Selected extract:

# Random partitions I

With trepidation, I am attempting to start another series of mathematical blog posts. The goal of this one will be to present random partitions as a toy model for thinking about random dimer configurations. Ideally, these posts will help prepare the reader to take on the ground breaking papers of Kenyon and Okounkov.

I say ideally because I have an infant daughter at home — her name is Josephine, she is adorable and demanding — so the installments of this series may be spaced very far apart. I make no plans to apologize for this. But I’ve been feeling the lack of mathematical blogging the last few months, so I’m giving it a shot.

The motivating question for today’s post will be: For $\alpha \in (0,1)$, approximately how many paths are there from $(0,0)$ to $(\alpha n, (1-\alpha) n)$, made up of steps in direction $(1,0)$ and $(0,1)$?

This may seem like a silly question. The exact number of such paths is $\binom{n}{\alpha n }$. There are $n$ steps, $\alpha n$ of which are north and $(1-\alpha) n$ of which are east. So the count is the binomial coefficient.

If we need an approximation, we can haul out Stirling’s approximation. In a weak form, this says $n! = \exp(n \log n - n + o(n))$ So, after a little work we get

$\displaystyle{\binom{n}{\alpha n} = \exp\left(n [ \alpha \log(1/\alpha) + (1-\alpha) \log(1/(1-\alpha)) ] + o(n) \right).}$

We’ll define $s(\alpha) = \alpha \log(1/\alpha) + (1-\alpha) \log(1/(1-\alpha))$, so this says that the number of paths of (taxicab) length $n$ is $\exp(n s(\alpha) + o(n))$. Conceptually, one can think that, for every unit of length of the diagonal, there are $s(\alpha)$ ways to configure that section of the partition.

Dataset content:
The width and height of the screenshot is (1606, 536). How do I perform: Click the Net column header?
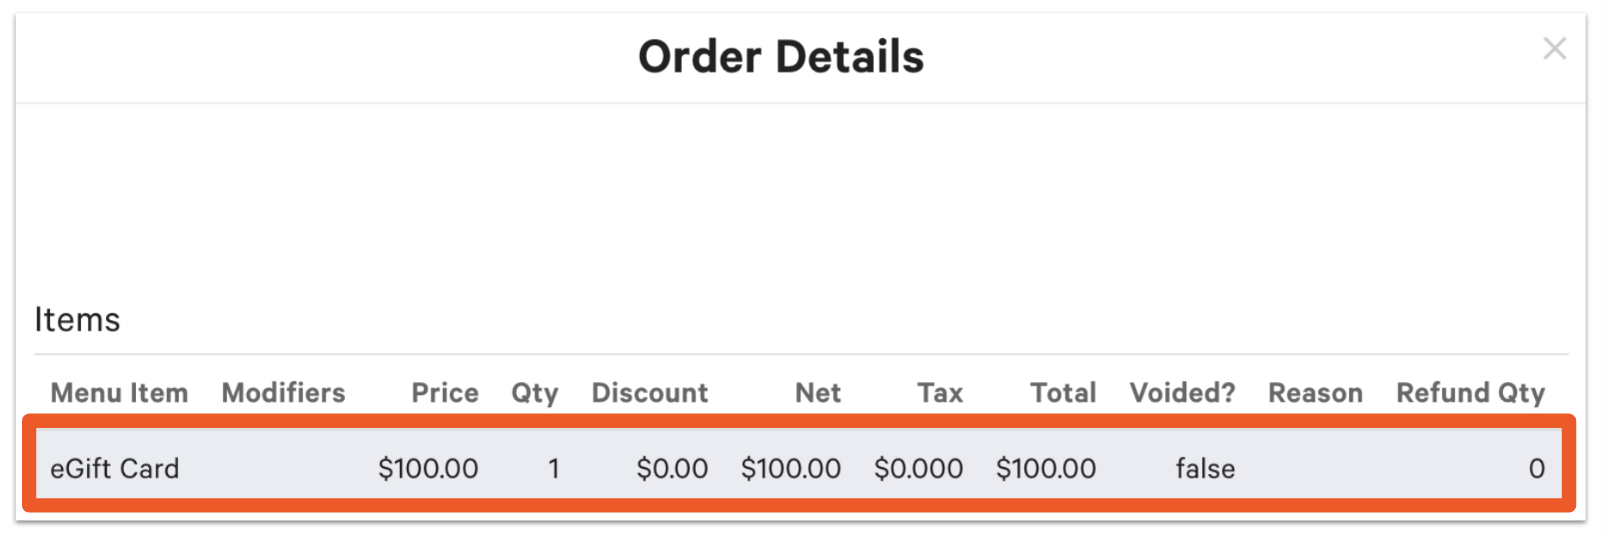click(x=817, y=393)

What you should do: Return the blog post on random partitions above verbatim, from its heading through its final sentence, with every formula unchanged.

Answer to this exercise:
# Random partitions I

With trepidation, I am attempting to start another series of mathematical blog posts. The goal of this one will be to present random partitions as a toy model for thinking about random dimer configurations. Ideally, these posts will help prepare the reader to take on the ground breaking papers of Kenyon and Okounkov.

I say ideally because I have an infant daughter at home — her name is Josephine, she is adorable and demanding — so the installments of this series may be spaced very far apart. I make no plans to apologize for this. But I’ve been feeling the lack of mathematical blogging the last few months, so I’m giving it a shot.

The motivating question for today’s post will be: For $\alpha \in (0,1)$, approximately how many paths are there from $(0,0)$ to $(\alpha n, (1-\alpha) n)$, made up of steps in direction $(1,0)$ and $(0,1)$?

This may seem like a silly question. The exact number of such paths is $\binom{n}{\alpha n }$. There are $n$ steps, $\alpha n$ of which are north and $(1-\alpha) n$ of which are east. So the count is the binomial coefficient.

If we need an approximation, we can haul out Stirling’s approximation. In a weak form, this says $n! = \exp(n \log n - n + o(n))$ So, after a little work we get

$\displaystyle{\binom{n}{\alpha n} = \exp\left(n [ \alpha \log(1/\alpha) + (1-\alpha) \log(1/(1-\alpha)) ] + o(n) \right).}$

We’ll define $s(\alpha) = \alpha \log(1/\alpha) + (1-\alpha) \log(1/(1-\alpha))$, so this says that the number of paths of (taxicab) length $n$ is $\exp(n s(\alpha) + o(n))$. Conceptually, one can think that, for every unit of length of the diagonal, there are $s(\alpha)$ ways to configure that section of the partition.